_What the task asks_
Reproduce each of the lines below word for word, omitting the pictures from your answer.

(begin)

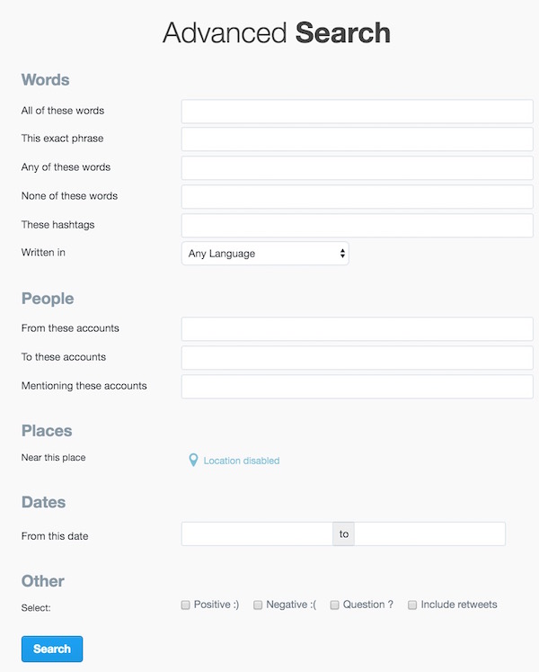The width and height of the screenshot is (539, 672).
Task: Select the To these accounts input
Action: [357, 358]
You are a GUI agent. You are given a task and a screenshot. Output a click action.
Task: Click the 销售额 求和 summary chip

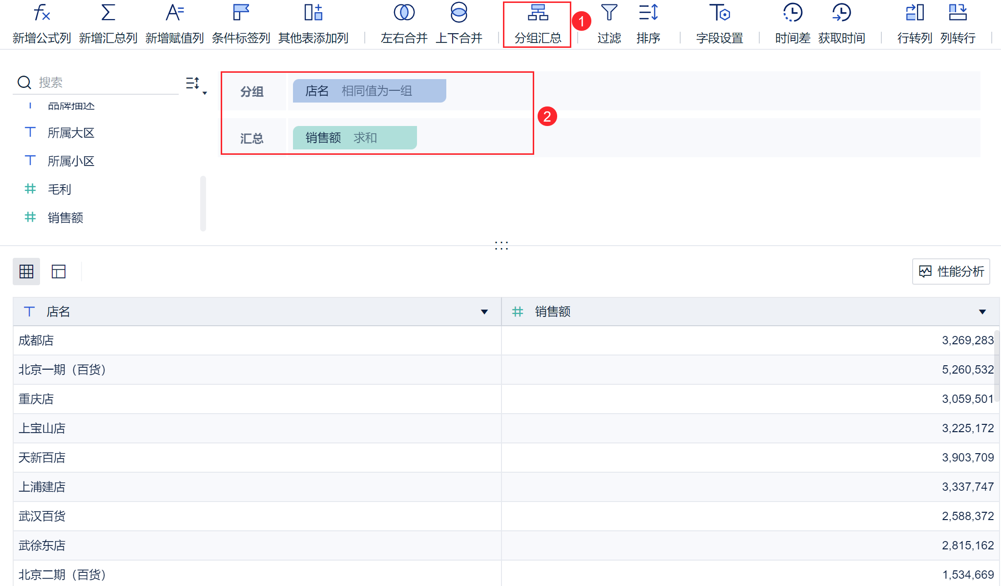[355, 138]
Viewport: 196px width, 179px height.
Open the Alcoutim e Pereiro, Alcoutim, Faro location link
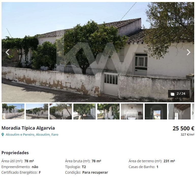tap(32, 135)
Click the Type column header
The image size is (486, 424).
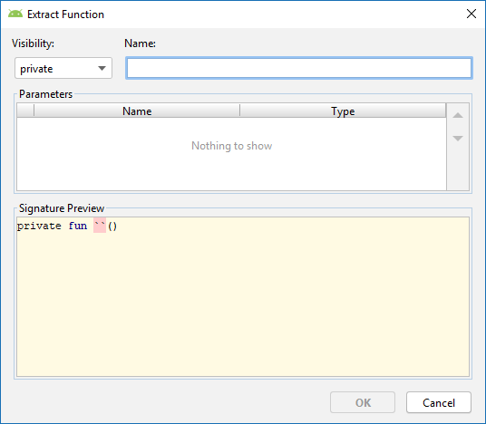[x=343, y=111]
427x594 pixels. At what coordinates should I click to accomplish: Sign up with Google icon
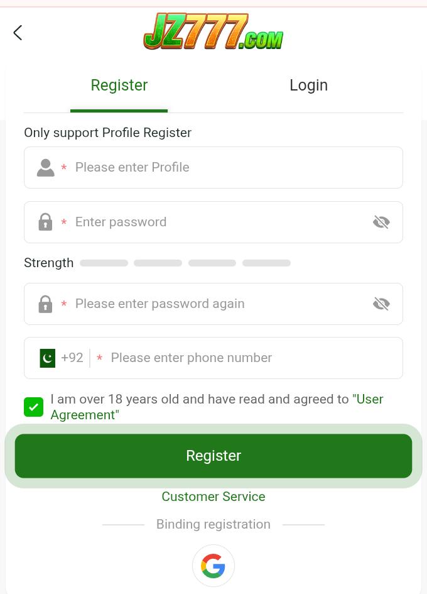point(214,566)
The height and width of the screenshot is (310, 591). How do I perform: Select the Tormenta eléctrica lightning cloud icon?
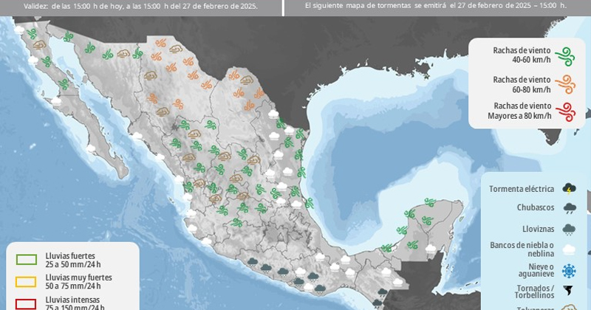tap(569, 189)
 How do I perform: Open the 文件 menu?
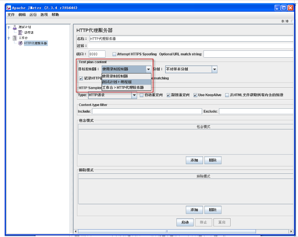pyautogui.click(x=11, y=15)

(end)

_The response_
The width and height of the screenshot is (539, 672).
Task: Select the To these accounts input
Action: [357, 358]
You are a GUI agent. You are given a task and a screenshot. Output a click action.
Task: Click the 销售额 求和 summary chip

[355, 138]
Viewport: 196px width, 179px height.
Open the Alcoutim e Pereiro, Alcoutim, Faro location link
tap(32, 135)
Click the Type column header
The image size is (486, 424).
[x=343, y=111]
427x594 pixels. At what coordinates should I click to accomplish: Sign up with Google icon
point(214,566)
The height and width of the screenshot is (310, 591). How do I perform: Select the Tormenta eléctrica lightning cloud icon?
tap(569, 189)
 How do I perform: Open the 文件 menu?
pyautogui.click(x=11, y=15)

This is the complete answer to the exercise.